Windows Firewall Logging File

The Pfirewall.log file, stored by default in your main Windows folder, records either discarded incoming requests or successful connections based on the Security Logging settings on the Advanced tab in the Windows Firewall component of Control Panel or through the Windows Firewall: Allow logging Group Policy setting. You can use the contents of the Pfirewall.log file to determine whether traffic is reaching the computer on which Windows Firewall is enabled without having to create an exception or enable ICMP traffic.

For example, when you select the Log dropped packets check box, all incoming traffic that is discarded by the firewall is logged in the Pfirewall.log file. You can view this file by double-clicking it in your main Windows folder with Windows Explorer. Use the contents of the log file to determine whether traffic reached your computer and was discarded by Windows Firewall.

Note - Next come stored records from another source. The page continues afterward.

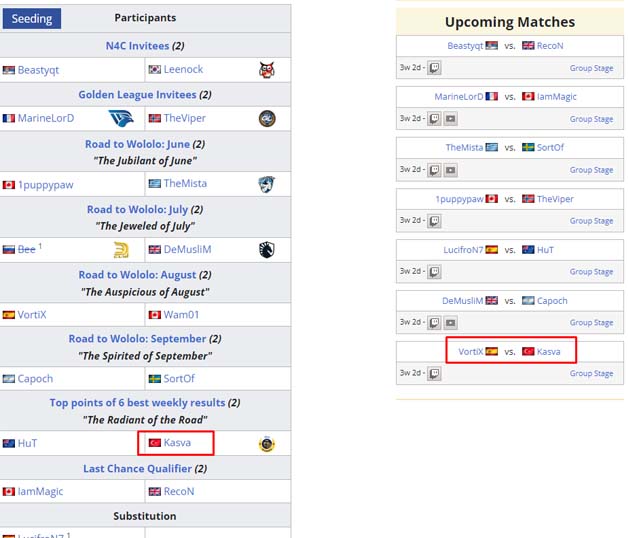The image size is (628, 538).
Task: Open the blue team logo beside MarineLorD
Action: pyautogui.click(x=121, y=118)
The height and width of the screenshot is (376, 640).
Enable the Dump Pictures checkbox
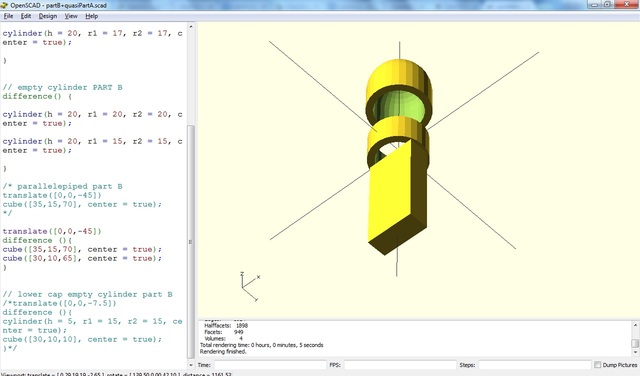click(x=598, y=365)
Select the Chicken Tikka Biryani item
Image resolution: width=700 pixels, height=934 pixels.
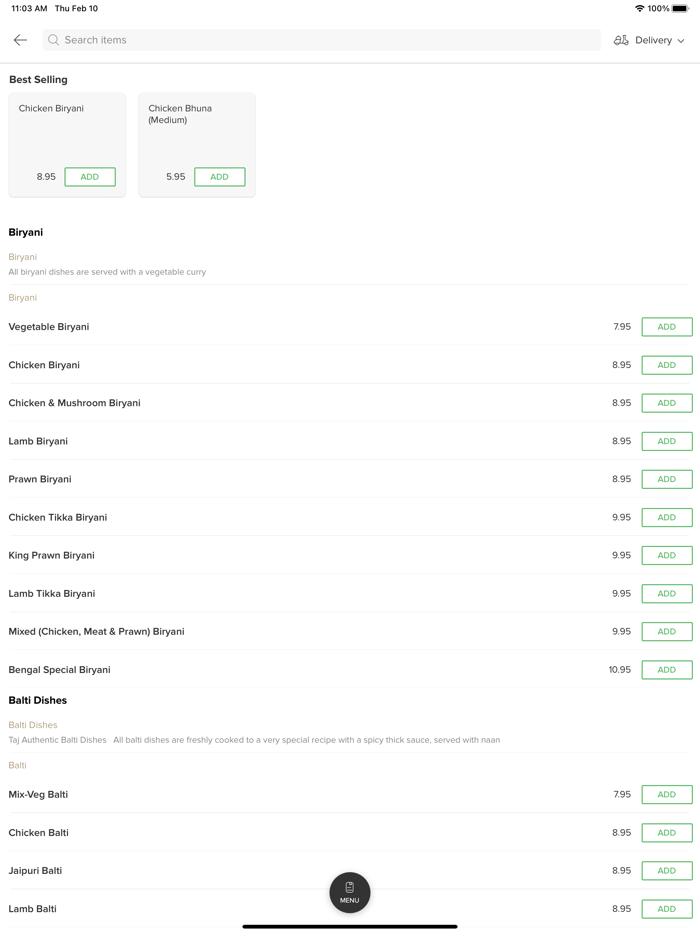(x=58, y=518)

Here is an example of the contents of the Pfirewall.log file:

#Version: 1.5

#Software: Microsoft Windows Firewall

#Time Format: Local

#Fields: date time action protocol src-ip dst-ip src-port dst-port size tcpflags tcpsyn tcpack tcpwin icmptype icmpcode info path

2004-07-08 15:22:31 DROP UDP 159.60.138.21 239.255.255.250 3289 1900 161 - - - - - - - RECEIVE

2004-07-08 15:22:34 DROP UDP 159.60.138.21 239.255.255.250 3289 1900 161 - - - - - - - RECEIVE

2004-07-08 15:22:35 DROP UDP 159.60.138.134 239.255.255.250 3507 1900 161 - - - - - - - RECEIVE

2004-07-08 15:22:37 DROP UDP 159.60.138.21 239.255.255.250 3289 1900 161 - - - - - - - RECEIVE

2004-07-08 15:22:37 DROP UDP 159.60.136.211 239.255.255.250 4274 1900 161 - - - - - - - RECEIVE

2004-07-08 15:22:38 DROP UDP 159.60.138.134 239.255.255.250 3507 1900 161 - - - - - - - RECEIVE

2004-07-08 15:22:38 DROP UDP 192.168.0.1 239.255.255.250 1900 1900 280 - - - - - - - RECEIVE

You can also use the contents of the Pfirewall.log file to determine whether a malicious Internet user has scanned your computer.